↓↓↓
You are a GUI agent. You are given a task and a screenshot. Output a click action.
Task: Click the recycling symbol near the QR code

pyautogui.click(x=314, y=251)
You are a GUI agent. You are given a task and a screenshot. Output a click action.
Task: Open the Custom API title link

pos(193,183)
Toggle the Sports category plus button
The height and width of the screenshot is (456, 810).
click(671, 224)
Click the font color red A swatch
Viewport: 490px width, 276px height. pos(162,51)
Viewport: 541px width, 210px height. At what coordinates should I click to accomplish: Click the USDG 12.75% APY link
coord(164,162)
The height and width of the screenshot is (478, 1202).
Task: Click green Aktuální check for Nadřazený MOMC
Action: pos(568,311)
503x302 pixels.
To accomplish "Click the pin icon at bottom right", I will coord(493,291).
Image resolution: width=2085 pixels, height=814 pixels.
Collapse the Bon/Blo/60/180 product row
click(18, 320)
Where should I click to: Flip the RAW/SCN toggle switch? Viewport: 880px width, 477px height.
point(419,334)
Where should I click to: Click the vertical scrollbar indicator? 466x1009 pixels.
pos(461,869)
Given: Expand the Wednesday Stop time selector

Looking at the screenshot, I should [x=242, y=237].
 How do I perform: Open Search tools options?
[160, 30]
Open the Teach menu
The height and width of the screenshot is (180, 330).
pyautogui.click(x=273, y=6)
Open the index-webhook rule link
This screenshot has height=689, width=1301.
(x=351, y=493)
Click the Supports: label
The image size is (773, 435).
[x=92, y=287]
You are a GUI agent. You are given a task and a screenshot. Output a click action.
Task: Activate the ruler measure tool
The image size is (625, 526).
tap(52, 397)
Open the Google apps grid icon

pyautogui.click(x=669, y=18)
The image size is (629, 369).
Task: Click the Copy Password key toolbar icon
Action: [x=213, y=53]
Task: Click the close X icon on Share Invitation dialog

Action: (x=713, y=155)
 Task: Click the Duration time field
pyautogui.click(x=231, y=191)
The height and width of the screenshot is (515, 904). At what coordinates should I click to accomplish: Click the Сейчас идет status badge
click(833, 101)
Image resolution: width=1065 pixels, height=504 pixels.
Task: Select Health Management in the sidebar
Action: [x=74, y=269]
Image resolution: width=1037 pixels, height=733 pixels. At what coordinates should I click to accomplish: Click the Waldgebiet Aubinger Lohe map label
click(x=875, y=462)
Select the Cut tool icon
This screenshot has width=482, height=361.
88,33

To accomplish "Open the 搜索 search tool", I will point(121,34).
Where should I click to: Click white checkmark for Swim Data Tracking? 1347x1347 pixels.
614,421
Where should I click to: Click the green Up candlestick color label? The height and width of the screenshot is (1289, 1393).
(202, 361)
↑↑↑
Exactly reproduce the material above.

You are a GUI agent. You are given a task and a screenshot. Output a click action.
Task: Click the recycling symbol near the QR code

pyautogui.click(x=314, y=251)
You are a GUI agent. You are given a task and a screenshot. Output a click action.
Task: Open the Custom API title link

pos(193,183)
Toggle the Sports category plus button
The height and width of the screenshot is (456, 810).
click(671, 224)
Click the font color red A swatch
Viewport: 490px width, 276px height. pos(162,51)
Viewport: 541px width, 210px height. At what coordinates should I click to accomplish: Click the USDG 12.75% APY link
coord(164,162)
The height and width of the screenshot is (478, 1202).
Task: Click green Aktuální check for Nadřazený MOMC
Action: pos(568,311)
503x302 pixels.
To accomplish "Click the pin icon at bottom right", I will coord(493,291).
Image resolution: width=2085 pixels, height=814 pixels.
Collapse the Bon/Blo/60/180 product row
click(18, 320)
Where should I click to: Flip the RAW/SCN toggle switch? Viewport: 880px width, 477px height.
point(419,334)
Where should I click to: Click the vertical scrollbar indicator? 466x1009 pixels.
pos(461,869)
Given: Expand the Wednesday Stop time selector

Looking at the screenshot, I should [x=242, y=237].
 How do I perform: Open Search tools options?
[160, 30]
Open the Teach menu
The height and width of the screenshot is (180, 330).
pyautogui.click(x=273, y=6)
Open the index-webhook rule link
This screenshot has height=689, width=1301.
(x=351, y=493)
Click the Supports: label
The image size is (773, 435).
[x=92, y=287]
You are a GUI agent. You are given a task and a screenshot. Output a click action.
Task: Activate the ruler measure tool
The image size is (625, 526).
tap(52, 397)
Open the Google apps grid icon

pyautogui.click(x=669, y=18)
The image size is (629, 369).
Task: Click the Copy Password key toolbar icon
Action: [x=213, y=53]
Task: Click the close X icon on Share Invitation dialog

Action: (x=713, y=155)
 Task: Click the Duration time field
pyautogui.click(x=231, y=191)
The height and width of the screenshot is (515, 904). At what coordinates should I click to accomplish: Click the Сейчас идет status badge
click(833, 101)
Image resolution: width=1065 pixels, height=504 pixels.
Task: Select Health Management in the sidebar
Action: [x=74, y=269]
Image resolution: width=1037 pixels, height=733 pixels. At what coordinates should I click to accomplish: Click the Waldgebiet Aubinger Lohe map label
click(x=875, y=462)
Select the Cut tool icon
This screenshot has width=482, height=361.
88,33

To accomplish "Open the 搜索 search tool", I will point(121,34).
Where should I click to: Click white checkmark for Swim Data Tracking? 1347x1347 pixels.
614,421
Where should I click to: Click the green Up candlestick color label? The height and width of the screenshot is (1289, 1393).
(202, 361)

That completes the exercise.